◆ **DATASET EXCERPTS**
———

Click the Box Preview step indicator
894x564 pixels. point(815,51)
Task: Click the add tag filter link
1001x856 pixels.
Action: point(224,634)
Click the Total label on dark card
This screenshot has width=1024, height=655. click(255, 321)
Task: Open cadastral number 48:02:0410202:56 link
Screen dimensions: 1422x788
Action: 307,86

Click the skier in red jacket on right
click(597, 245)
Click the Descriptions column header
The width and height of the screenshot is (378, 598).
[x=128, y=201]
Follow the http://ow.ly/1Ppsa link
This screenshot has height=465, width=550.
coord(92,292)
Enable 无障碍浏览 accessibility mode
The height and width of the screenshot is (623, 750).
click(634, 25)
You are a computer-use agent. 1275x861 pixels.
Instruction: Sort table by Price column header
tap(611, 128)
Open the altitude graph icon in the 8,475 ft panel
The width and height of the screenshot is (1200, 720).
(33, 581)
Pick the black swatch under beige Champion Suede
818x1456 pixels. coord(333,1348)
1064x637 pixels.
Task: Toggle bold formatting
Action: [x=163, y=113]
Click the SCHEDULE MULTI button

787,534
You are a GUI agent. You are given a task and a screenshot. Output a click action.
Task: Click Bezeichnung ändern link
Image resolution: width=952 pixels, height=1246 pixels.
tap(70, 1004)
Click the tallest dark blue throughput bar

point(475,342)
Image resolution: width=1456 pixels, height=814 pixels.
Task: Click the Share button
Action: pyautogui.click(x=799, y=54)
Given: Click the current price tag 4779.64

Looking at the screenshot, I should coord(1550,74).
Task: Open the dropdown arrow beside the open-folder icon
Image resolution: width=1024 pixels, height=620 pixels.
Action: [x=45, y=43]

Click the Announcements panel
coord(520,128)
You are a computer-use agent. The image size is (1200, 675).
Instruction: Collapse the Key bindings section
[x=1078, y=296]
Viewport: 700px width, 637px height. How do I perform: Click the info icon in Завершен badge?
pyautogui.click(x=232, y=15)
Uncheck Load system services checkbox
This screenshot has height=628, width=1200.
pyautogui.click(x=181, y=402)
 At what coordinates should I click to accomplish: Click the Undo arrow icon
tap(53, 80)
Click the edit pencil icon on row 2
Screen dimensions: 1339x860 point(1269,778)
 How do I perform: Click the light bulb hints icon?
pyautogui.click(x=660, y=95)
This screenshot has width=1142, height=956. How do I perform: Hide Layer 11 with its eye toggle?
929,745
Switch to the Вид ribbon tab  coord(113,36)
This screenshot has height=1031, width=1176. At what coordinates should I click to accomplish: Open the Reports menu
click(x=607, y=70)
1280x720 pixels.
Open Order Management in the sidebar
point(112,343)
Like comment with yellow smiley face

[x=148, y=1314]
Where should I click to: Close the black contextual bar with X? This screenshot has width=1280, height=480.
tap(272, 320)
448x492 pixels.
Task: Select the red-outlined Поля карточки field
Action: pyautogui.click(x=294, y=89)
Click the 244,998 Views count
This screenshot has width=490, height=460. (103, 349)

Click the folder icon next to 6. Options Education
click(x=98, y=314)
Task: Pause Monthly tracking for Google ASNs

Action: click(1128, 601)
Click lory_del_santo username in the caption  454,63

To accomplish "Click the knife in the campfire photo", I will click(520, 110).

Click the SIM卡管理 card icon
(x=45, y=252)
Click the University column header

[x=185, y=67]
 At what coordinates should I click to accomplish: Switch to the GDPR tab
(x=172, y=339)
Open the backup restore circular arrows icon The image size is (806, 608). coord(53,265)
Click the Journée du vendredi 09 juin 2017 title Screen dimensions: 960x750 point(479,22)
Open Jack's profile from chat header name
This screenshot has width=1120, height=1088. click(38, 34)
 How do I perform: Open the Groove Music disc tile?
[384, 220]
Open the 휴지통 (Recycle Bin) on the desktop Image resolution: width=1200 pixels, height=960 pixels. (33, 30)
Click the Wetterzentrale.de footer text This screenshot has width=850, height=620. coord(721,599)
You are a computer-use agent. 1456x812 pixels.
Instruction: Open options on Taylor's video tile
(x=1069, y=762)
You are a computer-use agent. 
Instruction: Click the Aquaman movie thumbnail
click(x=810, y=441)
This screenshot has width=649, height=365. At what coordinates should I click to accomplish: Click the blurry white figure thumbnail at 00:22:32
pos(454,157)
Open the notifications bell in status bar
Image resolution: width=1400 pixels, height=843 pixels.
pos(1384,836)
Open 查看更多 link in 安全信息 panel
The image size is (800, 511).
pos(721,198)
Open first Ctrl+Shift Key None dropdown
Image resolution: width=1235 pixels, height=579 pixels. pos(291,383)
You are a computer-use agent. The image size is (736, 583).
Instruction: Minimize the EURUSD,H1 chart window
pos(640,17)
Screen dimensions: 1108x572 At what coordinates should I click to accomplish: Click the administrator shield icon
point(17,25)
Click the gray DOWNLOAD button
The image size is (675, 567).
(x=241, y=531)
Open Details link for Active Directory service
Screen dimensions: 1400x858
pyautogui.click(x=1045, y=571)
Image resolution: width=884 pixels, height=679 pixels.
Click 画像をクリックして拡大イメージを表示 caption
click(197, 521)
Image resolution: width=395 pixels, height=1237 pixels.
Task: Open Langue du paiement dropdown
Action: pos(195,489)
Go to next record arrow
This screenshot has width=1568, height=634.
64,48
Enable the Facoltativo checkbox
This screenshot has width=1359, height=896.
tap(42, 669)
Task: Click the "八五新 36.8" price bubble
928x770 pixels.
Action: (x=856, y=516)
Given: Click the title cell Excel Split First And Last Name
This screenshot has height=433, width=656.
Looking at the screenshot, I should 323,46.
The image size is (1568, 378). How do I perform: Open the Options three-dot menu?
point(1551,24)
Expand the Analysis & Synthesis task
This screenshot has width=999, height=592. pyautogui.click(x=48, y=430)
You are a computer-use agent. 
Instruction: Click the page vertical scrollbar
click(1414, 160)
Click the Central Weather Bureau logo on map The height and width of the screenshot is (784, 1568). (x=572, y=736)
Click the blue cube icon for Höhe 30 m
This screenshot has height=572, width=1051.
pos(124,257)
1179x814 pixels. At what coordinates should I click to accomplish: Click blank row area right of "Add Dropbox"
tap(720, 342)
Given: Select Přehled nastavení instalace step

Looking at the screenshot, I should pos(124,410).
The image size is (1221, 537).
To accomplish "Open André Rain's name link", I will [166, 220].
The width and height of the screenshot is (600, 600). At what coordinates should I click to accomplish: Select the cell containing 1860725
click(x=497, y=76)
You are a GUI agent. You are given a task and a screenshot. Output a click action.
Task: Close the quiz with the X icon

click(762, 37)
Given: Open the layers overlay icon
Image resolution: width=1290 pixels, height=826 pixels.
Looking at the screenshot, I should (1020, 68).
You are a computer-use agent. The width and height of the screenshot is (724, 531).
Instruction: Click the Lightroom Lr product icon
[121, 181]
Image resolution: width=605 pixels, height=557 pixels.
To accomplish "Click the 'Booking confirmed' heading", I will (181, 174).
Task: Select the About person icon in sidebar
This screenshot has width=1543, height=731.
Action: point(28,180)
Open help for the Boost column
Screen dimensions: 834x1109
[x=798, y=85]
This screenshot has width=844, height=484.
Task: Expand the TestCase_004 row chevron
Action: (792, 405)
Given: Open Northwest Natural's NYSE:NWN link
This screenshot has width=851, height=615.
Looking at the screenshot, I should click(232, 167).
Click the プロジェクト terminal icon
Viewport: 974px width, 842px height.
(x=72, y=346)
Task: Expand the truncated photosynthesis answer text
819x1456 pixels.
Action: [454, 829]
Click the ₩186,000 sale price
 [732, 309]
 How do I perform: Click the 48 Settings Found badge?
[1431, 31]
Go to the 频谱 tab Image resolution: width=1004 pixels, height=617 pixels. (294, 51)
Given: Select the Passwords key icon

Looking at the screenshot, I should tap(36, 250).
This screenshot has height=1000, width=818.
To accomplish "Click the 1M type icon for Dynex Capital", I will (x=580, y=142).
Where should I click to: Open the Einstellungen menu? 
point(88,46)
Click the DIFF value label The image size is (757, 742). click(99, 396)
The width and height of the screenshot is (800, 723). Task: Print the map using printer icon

———

◆ **WHAT YOU ARE ASKED TO DO**
Where a line of the listing holds "computer", show that line.

◆ **EXPECTED ANSWER**
You are a computer-use agent. 1275x861 pixels.
You are a computer-use agent. The image size is (1200, 675).
You are a computer-use agent. 1456x812 pixels.
You are a computer-use agent. 
You are a computer-use agent. The image size is (736, 583).
You are a computer-use agent. 
You are a computer-use agent. The width and height of the screenshot is (724, 531).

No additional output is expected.